* [Input data]:
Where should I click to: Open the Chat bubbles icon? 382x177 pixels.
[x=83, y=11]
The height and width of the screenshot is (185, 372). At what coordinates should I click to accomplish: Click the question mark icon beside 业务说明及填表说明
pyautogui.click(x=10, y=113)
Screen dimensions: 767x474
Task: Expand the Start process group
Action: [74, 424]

* [Directions for this task]: Repeat each entry word for word.

* [Result]:
Where should I click to: Open the Chat bubbles icon? 382x177 pixels.
[x=83, y=11]
The height and width of the screenshot is (185, 372). At what coordinates should I click to accomplish: Click the question mark icon beside 业务说明及填表说明
pyautogui.click(x=10, y=113)
Screen dimensions: 767x474
Task: Expand the Start process group
Action: [74, 424]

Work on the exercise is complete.